Anggapan bahwa untuk memperoleh inspirasi menulis dengan menghabiskan berbotol-botol minuman keras atau berbatang-batang rokok sebenarnya sedang menipu diri. Minuman keras dan sejenisnya justru akan merusak fisik seseorang.
Lantas dari mana spirit untuk mulai menulis bisa kita peroleh? Spirit untuk menulis bisa diperoleh dengan melakukan diskusi, dialog, atau monolog. Diskusi dilakukan antara penulis dengan banyak pihak, dialog penulis dengan dengan satu pihak atau monolog dengan dirinya sendiri.
Diskusi atau dialog di sini tidak harus diartikan secara harfiah, melainkan bisa dengan membaca buku, artikel, atau bahan rujukan lain. Namun paling kuat spirit untuk mulai menulis apabila kita mau berdiskusi dengan rekan satu komunitas penggiat literasi.
Seperti dari grup Rumah Virus Literasi (RVL) misalnya saya mendapat nasihat dari Much Khoiri tentang pentingya membaca buku.
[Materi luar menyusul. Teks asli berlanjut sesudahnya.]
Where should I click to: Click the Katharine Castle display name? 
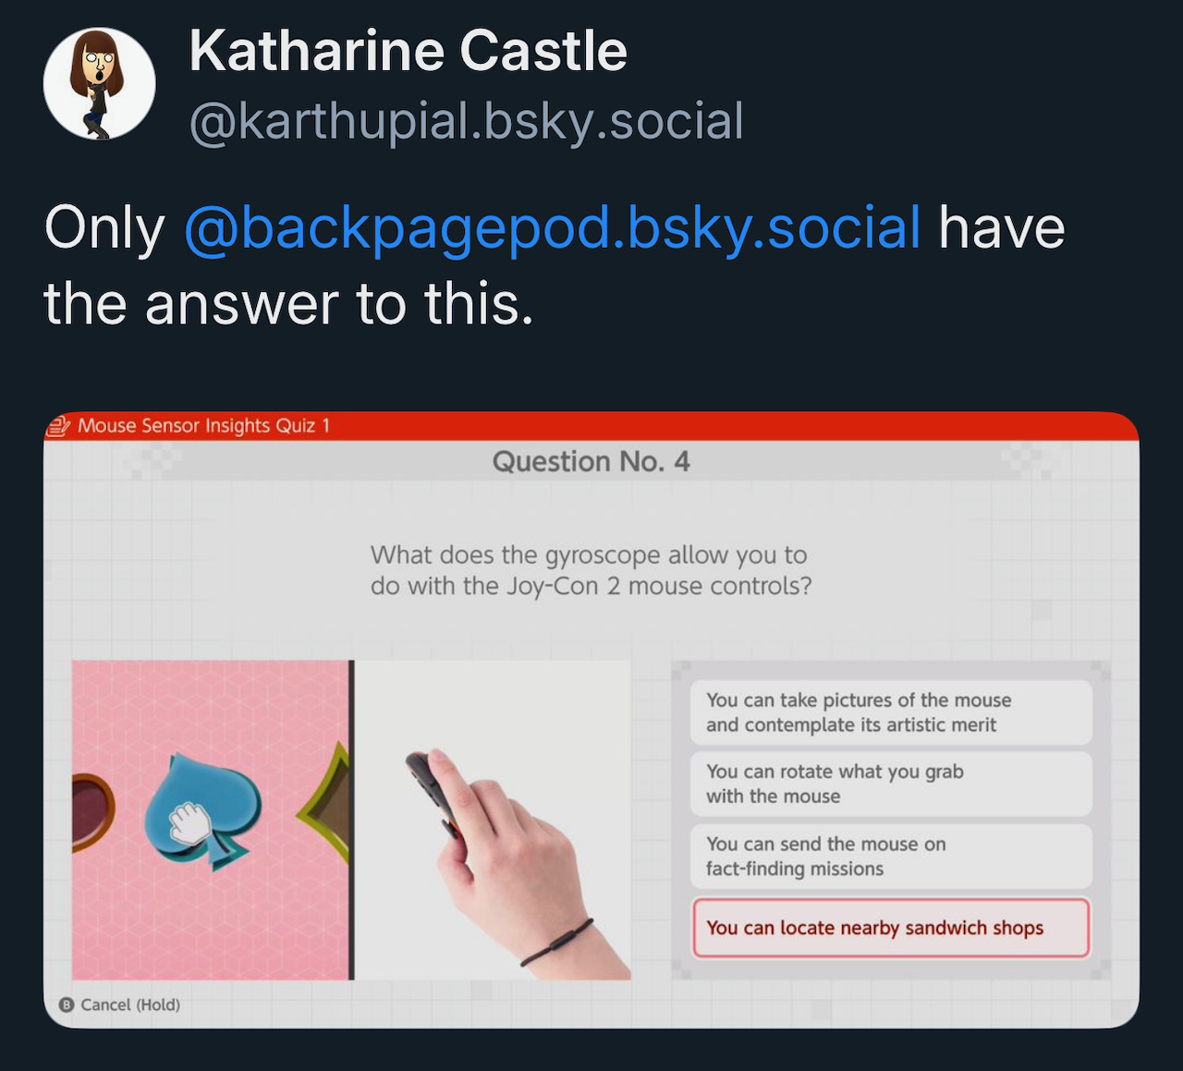click(408, 51)
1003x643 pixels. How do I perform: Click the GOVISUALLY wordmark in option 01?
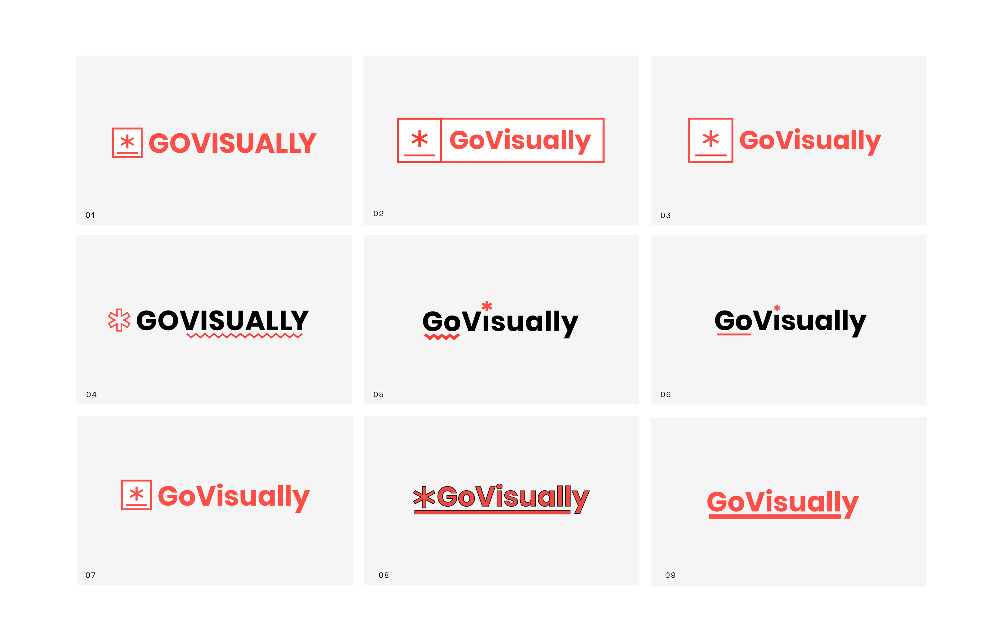(232, 143)
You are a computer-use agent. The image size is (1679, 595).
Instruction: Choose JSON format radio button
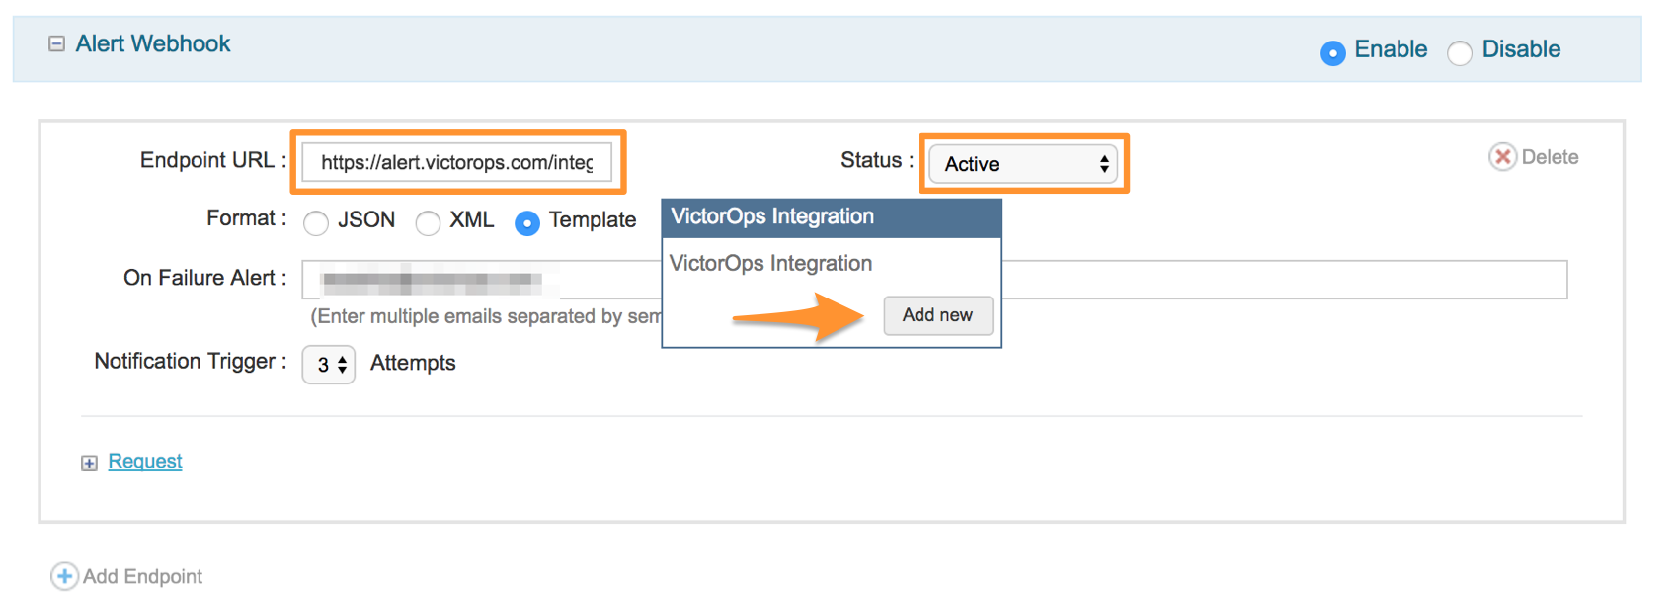316,223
Much Khoiri, salah satu penggiat literasi yang biasa disapa Mr Emcho ini mengingatkan untuk mulai menulis artikel dari membaca buku.
Lebih lanjut dijelaskan bahwa untuk menulis artikel dari membaca buku setidaknya ada dua teknik yang bisa dipilih. Kita bisa memilih salah satunya. Mana yang paling disuka.
Pertama, teknik bebas. Artinya kita bisa membuat tulisan dari bacaan itu dengan gaya bebas. Bentuknya bisa berupa pandangan, ringkasan, atau hasil penjelajahan dari buku yang kita baca. Dengan teknik ini kita tidak terbelenggu kaidah struktur penulisan tinjauan buku. Kita sudah bisa menulis meskipun baru membaca sebagian isi buku.
Kedua, teknik terstruktur, Untuk pilihan kedua ini kita perlu mengikuti kaidah membuat resensi buku. Resensi buku secara garis besarnya adalah menyatakan apa isi yang seharusnya dikatakan, dan bagaimana mengatakannya. Atau dengan kata lain mengatakan kembali secara tertulis apa yang sudah dibacanya.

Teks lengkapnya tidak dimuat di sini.